C’est M. Khashoggi lui-même qui a activé l’enregistrement en pénétrant dans l’établissement, selon le quotidien turc.

Des membres des services de renseignements saoudiens s'en sont rendu compte après sa mort et ont utilisé ses empreintes digitales pour supprimer certains fichiers, mais d'autres ont pu être récupérés sur son téléphone, toujours selon Sabah.

Un homme sort du consulat d'Arabie saoudite à Istanbul. En premier plan, une clôture délimite un périmètre de sécurité policier. Le consulat saoudien d'Istanbul Photo : Getty Images / Yasin Akgul

Selon le Washington Post, Ankara a dit aux États-Unis détenir les enregistrements montrant comment Jamal Khashoggi a été « interrogé, torturé puis tué » à l'intérieur du consulat, avant que son corps ne soit démembré.

Des experts en technologie rappellent toutefois qu’il est à peu près impossible que la montre ait pu téléverser les enregistrements sur un compte iCloud, puisque le téléphone qui y est rattaché doit se trouver dans un rayon de 9 à 15 mètres pour pouvoir réaliser l'opération. On ne sait donc pas comment les enquêteurs ont pu obtenir les fichiers audio, ni s'ils ont réellement réussi à mettre la main dessus.

Des sources proches des services de sécurité turcs indiquent qu’il a été tué au consulat par une équipe d'une quinzaine de Saoudiens repartis le jour même dans leur pays. Ceux-ci ont été filmés par des caméras de surveillance dans plusieurs endroits, entre autres dans le hall d'entrée d'un hôtel et à l'aéroport.

Le ministre turc des Affaires étrangères a pour sa part indiqué que les Saoudiens ne coopèrent pas encore à l'enquête. « Nous n'avons pas encore vu de coopération pour que l'enquête se déroule facilement et que toute la lumière soit faite », a déclaré Mevlüt Cavusoglu à l'agence de presse nationale Anadolu.
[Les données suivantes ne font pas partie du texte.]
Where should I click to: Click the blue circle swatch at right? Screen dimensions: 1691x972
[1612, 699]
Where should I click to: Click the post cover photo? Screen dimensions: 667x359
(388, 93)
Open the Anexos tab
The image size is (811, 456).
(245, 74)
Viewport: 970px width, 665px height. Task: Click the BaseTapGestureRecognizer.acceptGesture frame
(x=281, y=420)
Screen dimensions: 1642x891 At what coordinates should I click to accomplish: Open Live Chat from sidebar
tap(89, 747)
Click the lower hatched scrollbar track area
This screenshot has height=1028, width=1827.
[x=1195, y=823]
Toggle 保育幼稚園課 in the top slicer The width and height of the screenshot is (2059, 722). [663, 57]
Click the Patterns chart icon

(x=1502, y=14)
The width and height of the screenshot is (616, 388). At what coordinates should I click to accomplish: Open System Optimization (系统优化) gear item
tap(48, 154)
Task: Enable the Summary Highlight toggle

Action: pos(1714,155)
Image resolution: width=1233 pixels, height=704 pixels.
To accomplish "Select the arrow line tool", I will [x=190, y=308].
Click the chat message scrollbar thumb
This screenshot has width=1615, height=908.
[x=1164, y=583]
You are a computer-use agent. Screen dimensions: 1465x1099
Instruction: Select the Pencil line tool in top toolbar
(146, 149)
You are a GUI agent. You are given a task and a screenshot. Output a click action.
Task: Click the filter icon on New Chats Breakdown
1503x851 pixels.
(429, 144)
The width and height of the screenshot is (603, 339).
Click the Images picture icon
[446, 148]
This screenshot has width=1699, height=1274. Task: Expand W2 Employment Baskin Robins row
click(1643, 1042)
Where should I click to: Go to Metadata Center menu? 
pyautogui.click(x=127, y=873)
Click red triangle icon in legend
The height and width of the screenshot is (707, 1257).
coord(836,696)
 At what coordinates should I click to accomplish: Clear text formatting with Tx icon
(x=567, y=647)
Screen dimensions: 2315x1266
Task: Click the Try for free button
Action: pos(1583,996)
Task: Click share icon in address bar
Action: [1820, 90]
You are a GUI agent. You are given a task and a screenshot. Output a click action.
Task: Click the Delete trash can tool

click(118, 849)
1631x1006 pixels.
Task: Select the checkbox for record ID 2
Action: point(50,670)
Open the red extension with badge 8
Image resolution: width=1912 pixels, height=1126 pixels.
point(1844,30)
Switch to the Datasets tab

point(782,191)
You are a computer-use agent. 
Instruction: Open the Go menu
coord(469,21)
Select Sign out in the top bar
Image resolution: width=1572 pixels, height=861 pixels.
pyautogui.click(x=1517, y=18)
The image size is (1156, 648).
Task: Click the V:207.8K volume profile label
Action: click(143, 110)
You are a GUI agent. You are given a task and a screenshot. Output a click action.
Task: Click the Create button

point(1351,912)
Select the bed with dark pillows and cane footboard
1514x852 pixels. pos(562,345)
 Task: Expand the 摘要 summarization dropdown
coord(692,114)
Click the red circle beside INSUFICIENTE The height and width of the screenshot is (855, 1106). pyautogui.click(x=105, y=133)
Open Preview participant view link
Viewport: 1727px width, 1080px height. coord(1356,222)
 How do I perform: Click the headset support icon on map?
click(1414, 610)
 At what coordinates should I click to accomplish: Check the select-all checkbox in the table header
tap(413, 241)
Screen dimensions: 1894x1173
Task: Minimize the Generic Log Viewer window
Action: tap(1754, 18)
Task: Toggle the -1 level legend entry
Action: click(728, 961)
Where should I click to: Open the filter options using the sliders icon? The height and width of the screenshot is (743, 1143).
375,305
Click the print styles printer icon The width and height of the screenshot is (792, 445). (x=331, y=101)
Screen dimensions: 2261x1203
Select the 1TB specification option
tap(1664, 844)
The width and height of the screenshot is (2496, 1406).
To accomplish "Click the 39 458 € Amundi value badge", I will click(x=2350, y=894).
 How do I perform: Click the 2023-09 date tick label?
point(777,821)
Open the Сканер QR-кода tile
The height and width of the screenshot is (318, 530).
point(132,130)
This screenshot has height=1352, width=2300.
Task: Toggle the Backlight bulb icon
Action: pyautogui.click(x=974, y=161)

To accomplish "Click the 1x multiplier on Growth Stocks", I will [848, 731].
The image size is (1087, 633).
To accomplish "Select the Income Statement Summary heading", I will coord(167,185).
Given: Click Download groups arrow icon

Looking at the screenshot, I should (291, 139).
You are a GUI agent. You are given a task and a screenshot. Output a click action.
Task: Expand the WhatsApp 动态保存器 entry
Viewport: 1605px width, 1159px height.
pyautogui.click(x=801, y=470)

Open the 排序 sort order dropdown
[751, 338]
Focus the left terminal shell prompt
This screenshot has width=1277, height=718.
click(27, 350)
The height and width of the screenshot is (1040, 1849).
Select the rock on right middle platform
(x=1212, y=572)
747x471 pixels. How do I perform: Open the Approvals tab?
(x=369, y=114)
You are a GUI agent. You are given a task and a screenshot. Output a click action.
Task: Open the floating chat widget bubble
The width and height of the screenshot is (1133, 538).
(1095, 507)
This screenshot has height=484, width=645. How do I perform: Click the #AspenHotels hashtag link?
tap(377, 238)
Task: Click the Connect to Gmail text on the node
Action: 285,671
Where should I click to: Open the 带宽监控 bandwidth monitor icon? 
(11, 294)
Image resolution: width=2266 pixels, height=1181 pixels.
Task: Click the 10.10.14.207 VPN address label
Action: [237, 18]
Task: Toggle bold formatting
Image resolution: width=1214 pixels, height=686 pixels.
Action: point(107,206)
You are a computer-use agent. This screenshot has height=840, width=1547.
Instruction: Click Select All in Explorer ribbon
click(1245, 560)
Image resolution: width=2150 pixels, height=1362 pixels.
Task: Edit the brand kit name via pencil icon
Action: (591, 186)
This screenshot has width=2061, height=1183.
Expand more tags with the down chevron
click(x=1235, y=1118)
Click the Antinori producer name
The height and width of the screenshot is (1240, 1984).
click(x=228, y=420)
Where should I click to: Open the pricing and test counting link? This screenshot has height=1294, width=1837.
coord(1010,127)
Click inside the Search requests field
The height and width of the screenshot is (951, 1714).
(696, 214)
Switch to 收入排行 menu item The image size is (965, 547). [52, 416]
Il déplore entre autres que ses enquêteurs n'aient pas encore eu accès au consulat où se seraient déroulés les événements.

Tendance inquiétante

La possibilité que l’Arabie saoudite ait leurré un journaliste dissident dans un consulat à l’étranger inquiète le spécialiste de la sécurité nationale Michel Juneau-Katsuya, mais ne le surprend pas.

« Ça représente une tendance assez troublante, depuis quelques années, [de pays] qui ont utilisé leurs services de renseignement nationaux offensifs pour éliminer des dissidents qui se trouvent à l’extérieur [des frontières] », a-t-il rappelé en entrevue à RDI.

« L'Arabie Saoudite, bien que c'est très peu connu du grand public, a des services de renseignement offensifs, a des services de renseignement qui sont même très agressifs et qui opèrent à travers la planète en entier », explique Michel Juneau-Katsuya.

Ce qui est étonnant, c’est que normalement, les choses sont faites de façon beaucoup plus discrète.

On fait fi des crises diplomatiques, de l’opinion publique. C’est un mauvais signal qui est envoyé.

Michel Juneau-Katsuya, spécialiste de la sécurité nationale

M. Juneau-Katsuya lie cette tendance à la montée de gouvernements populistes et d’extrême droite à travers le globe, et admet craindre qu’un chef d’État puisse être « éliminé comme ça ».